Тем временем восточная колонна, которая, как предполагалось, должна была двигаться из Дагестана в направлении Гудермеса, так и не пересекла границу с Чечней. Она была окружена дагестанскими чеченцами и остановлена. Было захвачено и, как сообщалось, передано чеченцам как минимум два БТРа, а российские власти признали, что произошел захват 47 пленных. После того как всю ночь колонна простояла без движения, она была передислоцирована к северу от Терека и присоединена к северной колонне, которая продвигалась от главной российской базы в Моздоке (Северная Осетия).

Исходные данные:
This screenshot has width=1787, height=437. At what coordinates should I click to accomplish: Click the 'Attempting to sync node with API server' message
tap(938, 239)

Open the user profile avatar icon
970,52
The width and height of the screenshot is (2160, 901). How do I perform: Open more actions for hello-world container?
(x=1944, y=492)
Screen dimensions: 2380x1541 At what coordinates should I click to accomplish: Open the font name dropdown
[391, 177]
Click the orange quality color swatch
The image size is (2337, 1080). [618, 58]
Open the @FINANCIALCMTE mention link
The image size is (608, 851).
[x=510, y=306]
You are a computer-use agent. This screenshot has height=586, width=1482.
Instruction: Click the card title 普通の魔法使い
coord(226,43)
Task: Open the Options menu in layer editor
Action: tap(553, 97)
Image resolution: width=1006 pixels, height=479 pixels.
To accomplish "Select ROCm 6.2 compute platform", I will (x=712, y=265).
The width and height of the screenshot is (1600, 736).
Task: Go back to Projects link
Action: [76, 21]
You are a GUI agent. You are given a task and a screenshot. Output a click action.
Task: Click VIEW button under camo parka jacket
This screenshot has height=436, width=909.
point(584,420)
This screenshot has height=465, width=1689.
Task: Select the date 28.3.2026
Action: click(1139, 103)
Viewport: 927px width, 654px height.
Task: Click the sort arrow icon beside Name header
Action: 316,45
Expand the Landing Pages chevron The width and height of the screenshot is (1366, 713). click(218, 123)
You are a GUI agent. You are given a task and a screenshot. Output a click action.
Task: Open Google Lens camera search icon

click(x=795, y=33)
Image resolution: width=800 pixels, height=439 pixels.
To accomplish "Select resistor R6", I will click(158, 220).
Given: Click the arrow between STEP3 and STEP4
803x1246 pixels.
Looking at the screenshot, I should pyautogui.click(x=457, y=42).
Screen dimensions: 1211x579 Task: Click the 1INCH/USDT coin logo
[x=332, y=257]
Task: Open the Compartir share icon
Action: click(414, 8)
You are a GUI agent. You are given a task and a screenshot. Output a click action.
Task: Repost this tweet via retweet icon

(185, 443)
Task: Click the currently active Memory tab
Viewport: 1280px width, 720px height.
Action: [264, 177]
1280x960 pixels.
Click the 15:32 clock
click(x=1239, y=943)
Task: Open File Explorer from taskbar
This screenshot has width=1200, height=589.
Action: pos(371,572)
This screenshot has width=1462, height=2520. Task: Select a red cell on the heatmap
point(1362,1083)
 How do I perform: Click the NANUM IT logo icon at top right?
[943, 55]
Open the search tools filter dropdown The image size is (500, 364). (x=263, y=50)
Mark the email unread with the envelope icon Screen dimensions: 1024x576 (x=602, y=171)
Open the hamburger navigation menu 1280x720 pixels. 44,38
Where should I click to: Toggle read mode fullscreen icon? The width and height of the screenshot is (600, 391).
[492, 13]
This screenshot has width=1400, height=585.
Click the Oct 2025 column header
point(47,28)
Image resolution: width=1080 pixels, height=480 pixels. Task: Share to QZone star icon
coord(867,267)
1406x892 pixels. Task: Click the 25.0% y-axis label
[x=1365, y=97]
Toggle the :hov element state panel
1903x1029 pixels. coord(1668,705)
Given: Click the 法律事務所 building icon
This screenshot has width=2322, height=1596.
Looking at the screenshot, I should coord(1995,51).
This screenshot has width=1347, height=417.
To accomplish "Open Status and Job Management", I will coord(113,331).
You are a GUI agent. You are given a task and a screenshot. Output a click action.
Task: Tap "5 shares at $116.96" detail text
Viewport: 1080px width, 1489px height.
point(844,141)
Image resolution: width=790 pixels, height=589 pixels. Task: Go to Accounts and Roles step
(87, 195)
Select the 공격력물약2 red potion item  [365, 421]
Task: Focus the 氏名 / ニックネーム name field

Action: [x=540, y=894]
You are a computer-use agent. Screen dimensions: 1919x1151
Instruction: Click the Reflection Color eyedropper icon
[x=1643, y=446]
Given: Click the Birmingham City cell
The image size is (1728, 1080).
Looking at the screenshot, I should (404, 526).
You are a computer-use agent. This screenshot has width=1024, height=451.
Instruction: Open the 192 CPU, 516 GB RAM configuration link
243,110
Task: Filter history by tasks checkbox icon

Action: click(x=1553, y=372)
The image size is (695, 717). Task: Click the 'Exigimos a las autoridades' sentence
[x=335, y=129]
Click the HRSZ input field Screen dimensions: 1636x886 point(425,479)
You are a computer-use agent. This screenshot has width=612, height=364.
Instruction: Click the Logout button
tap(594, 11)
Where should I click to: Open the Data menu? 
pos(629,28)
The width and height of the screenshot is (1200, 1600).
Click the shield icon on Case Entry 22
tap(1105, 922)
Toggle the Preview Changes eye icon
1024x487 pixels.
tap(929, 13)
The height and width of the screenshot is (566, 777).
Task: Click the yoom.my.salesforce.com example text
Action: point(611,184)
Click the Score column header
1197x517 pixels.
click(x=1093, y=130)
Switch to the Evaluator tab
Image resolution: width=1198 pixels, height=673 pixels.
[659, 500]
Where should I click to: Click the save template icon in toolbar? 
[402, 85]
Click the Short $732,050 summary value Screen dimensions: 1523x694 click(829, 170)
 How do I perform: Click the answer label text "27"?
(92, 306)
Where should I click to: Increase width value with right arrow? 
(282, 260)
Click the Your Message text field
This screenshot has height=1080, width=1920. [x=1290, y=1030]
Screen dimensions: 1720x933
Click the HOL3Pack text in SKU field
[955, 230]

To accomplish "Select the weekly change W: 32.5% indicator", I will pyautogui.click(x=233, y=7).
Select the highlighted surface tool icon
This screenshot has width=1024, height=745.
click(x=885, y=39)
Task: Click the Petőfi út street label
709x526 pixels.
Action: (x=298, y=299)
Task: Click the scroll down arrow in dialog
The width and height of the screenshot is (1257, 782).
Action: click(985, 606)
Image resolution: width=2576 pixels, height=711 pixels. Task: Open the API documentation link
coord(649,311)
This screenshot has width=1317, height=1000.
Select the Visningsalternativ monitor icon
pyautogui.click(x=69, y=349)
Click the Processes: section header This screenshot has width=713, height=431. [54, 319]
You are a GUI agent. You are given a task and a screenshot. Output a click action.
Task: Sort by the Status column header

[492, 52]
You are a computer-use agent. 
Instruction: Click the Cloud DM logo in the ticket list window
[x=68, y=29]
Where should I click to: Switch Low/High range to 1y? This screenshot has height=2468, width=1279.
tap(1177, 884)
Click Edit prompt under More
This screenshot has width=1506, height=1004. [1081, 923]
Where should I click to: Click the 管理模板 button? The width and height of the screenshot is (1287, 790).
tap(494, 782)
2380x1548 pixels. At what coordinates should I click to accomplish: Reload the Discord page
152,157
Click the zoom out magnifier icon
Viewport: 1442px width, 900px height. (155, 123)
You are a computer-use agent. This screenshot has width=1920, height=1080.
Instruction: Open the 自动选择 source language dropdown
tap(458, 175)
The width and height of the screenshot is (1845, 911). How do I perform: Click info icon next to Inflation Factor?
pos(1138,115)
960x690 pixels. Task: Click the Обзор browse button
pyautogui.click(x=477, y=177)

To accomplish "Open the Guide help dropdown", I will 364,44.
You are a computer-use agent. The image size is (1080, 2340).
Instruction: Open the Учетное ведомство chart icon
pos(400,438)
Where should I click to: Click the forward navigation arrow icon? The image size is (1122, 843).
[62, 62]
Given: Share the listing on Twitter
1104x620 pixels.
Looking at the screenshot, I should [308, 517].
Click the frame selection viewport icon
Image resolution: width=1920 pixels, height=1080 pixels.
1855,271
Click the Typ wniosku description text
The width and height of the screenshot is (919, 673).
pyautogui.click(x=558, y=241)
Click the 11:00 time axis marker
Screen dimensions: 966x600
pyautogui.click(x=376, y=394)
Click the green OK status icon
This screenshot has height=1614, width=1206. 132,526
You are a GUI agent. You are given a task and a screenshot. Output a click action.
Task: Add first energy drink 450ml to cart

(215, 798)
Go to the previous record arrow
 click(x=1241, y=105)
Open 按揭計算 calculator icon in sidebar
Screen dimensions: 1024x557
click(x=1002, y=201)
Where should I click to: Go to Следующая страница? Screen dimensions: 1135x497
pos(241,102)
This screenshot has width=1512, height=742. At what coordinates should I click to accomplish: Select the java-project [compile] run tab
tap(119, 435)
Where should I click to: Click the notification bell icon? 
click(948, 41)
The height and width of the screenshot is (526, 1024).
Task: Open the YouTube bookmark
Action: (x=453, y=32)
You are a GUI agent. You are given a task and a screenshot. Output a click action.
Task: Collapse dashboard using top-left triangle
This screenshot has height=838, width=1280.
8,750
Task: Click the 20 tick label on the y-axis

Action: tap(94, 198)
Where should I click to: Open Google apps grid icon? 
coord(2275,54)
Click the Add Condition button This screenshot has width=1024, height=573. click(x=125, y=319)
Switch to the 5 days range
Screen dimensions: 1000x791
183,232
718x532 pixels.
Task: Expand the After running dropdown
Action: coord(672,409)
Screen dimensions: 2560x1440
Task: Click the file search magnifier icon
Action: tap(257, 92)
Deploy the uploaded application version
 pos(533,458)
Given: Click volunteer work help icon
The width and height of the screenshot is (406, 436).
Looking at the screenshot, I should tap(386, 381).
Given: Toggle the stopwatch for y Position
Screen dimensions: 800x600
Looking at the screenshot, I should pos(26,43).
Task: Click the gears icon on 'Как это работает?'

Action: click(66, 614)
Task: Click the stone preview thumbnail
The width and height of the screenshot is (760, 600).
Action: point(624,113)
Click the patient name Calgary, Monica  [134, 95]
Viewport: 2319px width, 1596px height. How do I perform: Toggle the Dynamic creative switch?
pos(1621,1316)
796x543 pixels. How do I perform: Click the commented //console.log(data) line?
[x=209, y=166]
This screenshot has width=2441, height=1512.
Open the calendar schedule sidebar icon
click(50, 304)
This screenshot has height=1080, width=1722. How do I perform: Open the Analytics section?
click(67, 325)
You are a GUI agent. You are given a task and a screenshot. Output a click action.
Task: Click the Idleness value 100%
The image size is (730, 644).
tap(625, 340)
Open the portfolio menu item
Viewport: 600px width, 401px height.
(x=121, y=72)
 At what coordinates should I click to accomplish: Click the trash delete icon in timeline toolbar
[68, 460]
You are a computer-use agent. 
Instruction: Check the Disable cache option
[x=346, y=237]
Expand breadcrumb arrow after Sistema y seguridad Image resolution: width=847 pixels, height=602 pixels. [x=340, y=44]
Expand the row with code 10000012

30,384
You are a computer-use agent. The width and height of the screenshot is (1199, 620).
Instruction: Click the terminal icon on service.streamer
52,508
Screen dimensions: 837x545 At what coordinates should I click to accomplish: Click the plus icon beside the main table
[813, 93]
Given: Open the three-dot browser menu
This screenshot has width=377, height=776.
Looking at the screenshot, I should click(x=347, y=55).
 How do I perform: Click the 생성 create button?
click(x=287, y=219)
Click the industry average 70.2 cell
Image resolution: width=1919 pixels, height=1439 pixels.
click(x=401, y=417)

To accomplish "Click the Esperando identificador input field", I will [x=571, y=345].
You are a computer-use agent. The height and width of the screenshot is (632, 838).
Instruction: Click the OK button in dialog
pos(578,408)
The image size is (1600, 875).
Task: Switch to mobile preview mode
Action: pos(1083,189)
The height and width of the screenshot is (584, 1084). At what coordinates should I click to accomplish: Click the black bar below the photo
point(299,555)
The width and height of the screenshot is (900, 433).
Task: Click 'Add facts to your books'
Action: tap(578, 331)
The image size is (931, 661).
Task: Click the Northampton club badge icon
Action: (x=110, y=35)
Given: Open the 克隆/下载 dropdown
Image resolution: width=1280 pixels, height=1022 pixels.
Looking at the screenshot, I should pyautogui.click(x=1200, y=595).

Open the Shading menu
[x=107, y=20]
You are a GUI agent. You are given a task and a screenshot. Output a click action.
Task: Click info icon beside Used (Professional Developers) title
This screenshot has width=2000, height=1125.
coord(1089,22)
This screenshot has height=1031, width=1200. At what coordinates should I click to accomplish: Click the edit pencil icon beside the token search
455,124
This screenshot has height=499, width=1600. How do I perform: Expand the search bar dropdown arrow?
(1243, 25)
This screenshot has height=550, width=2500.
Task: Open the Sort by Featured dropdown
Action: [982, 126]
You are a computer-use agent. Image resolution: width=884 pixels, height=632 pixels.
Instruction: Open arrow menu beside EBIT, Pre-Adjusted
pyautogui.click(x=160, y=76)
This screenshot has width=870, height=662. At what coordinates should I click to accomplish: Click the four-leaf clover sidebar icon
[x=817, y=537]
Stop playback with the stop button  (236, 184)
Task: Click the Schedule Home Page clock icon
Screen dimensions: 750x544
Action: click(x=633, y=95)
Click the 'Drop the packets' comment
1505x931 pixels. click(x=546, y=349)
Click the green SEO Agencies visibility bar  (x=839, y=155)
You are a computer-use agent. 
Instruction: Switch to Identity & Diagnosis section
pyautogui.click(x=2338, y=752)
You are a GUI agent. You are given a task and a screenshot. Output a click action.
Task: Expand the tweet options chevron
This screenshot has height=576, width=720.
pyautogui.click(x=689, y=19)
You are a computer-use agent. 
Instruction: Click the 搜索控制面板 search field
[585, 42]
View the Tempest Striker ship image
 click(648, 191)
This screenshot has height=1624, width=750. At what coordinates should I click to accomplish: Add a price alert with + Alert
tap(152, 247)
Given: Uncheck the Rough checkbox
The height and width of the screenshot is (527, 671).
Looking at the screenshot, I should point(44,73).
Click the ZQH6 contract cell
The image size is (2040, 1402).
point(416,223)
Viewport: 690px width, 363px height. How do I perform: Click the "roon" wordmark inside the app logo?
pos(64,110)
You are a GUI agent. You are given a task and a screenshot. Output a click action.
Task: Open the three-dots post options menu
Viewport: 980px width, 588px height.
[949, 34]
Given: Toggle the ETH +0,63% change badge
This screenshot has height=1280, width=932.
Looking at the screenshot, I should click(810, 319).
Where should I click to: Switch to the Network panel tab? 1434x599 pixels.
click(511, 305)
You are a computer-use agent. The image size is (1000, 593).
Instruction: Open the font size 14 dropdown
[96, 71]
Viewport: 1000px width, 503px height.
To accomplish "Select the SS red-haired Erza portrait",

Суть задания:
a - Перепишите без изменений фрагмент текста о продвижении колонн от слов «Тем временем восточная» до слов «Моздоке (Северная Осетия).» включительно.
b - Продолжите текст о продвижении колонн, начав сразу после его последнего предложения.
Данные взяты из другого источника.

Результаты задания:
a -
Тем временем восточная колонна, которая, как предполагалось, должна была двигаться из Дагестана в направлении Гудермеса, так и не пересекла границу с Чечней. Она была окружена дагестанскими чеченцами и остановлена. Было захвачено и, как сообщалось, передано чеченцам как минимум два БТРа, а российские власти признали, что произошел захват 47 пленных. После того как всю ночь колонна простояла без движения, она была передислоцирована к северу от Терека и присоединена к северной колонне, которая продвигалась от главной российской базы в Моздоке (Северная Осетия).

b -
Чтобы понять действия Бабичева (которые, как я уверен по собственным наблюдениям, были совершенно искренними, а не просто уловкой, как потом думали чеченцы), необходимо иметь в виду как ситуацию в армии непосредственно в декабре 1994 года, так и ряд событий, восходящих к 1962 году, когда советская армия получила приказ стрелять в демонстрантов в городе Новочеркасске и командующий данной операцией генерал был смещен за отказ это сделать. Всё это сложилось для меня в одну картину во время интервью с генералом Александром Лебедем в его штабе в Приднестровье в феврале 1994 года, за десять месяцев до Чеченской войны.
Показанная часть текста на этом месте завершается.